Collected data entries
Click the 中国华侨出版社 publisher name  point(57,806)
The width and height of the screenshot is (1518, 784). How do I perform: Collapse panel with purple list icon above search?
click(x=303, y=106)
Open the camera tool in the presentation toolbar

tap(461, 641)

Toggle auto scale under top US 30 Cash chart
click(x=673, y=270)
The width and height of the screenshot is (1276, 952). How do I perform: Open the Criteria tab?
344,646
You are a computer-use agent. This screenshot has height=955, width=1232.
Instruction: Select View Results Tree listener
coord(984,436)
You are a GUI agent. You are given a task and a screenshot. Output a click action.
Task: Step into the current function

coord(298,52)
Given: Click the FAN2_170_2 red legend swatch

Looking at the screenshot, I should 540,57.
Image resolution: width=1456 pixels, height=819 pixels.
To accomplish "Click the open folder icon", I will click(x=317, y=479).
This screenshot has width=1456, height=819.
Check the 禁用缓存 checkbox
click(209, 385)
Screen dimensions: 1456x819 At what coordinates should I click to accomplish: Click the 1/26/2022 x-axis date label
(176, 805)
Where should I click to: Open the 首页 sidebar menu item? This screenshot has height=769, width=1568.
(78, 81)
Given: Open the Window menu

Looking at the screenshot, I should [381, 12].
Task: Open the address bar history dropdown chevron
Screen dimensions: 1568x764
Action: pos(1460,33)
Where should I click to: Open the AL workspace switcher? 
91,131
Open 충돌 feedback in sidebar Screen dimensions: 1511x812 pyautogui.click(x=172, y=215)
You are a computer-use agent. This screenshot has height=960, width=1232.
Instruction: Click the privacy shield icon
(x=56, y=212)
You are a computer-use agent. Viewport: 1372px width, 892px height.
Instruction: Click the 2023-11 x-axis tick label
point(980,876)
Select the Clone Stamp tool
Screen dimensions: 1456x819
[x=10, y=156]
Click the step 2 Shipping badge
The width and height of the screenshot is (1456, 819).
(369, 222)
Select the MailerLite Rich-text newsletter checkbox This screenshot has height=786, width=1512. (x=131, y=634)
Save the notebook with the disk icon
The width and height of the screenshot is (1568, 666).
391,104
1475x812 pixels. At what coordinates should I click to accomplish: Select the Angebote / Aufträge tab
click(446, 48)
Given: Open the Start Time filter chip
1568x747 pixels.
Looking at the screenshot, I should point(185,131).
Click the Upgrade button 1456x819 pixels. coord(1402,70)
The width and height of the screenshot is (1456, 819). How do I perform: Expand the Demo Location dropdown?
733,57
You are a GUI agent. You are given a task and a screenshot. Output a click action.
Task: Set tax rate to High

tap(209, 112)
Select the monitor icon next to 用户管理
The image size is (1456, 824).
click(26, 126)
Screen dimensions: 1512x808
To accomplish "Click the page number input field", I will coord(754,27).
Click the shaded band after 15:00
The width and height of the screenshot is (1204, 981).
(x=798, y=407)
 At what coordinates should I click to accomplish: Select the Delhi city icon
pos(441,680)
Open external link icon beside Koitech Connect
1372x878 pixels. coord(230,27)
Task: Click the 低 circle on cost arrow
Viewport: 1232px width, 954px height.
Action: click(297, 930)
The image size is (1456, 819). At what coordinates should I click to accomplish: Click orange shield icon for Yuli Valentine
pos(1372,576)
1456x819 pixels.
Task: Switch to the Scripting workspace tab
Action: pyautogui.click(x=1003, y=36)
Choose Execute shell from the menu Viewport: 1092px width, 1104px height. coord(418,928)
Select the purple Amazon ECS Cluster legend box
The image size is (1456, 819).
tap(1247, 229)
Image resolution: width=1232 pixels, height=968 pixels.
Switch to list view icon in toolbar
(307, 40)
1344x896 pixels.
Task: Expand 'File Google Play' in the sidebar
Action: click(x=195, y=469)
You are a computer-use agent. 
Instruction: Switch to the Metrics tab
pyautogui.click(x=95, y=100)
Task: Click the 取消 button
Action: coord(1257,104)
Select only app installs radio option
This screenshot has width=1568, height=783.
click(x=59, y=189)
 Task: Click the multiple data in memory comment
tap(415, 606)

◆ Task requirements ◆
Lines from the one containing "Open external link" to the end of the data are to be printed exactly, including the first and last.

◆ Output for this exercise ◆
Open external link icon beside Koitech Connect
1372x878 pixels. coord(230,27)
Task: Click the 低 circle on cost arrow
Viewport: 1232px width, 954px height.
Action: click(297, 930)
The image size is (1456, 819). At what coordinates should I click to accomplish: Click orange shield icon for Yuli Valentine
pos(1372,576)
1456x819 pixels.
Task: Switch to the Scripting workspace tab
Action: pyautogui.click(x=1003, y=36)
Choose Execute shell from the menu Viewport: 1092px width, 1104px height. coord(418,928)
Select the purple Amazon ECS Cluster legend box
The image size is (1456, 819).
tap(1247, 229)
Image resolution: width=1232 pixels, height=968 pixels.
Switch to list view icon in toolbar
(307, 40)
1344x896 pixels.
Task: Expand 'File Google Play' in the sidebar
Action: click(x=195, y=469)
You are a computer-use agent. 
Instruction: Switch to the Metrics tab
pyautogui.click(x=95, y=100)
Task: Click the 取消 button
Action: coord(1257,104)
Select only app installs radio option
This screenshot has width=1568, height=783.
click(x=59, y=189)
 Task: Click the multiple data in memory comment
tap(415, 606)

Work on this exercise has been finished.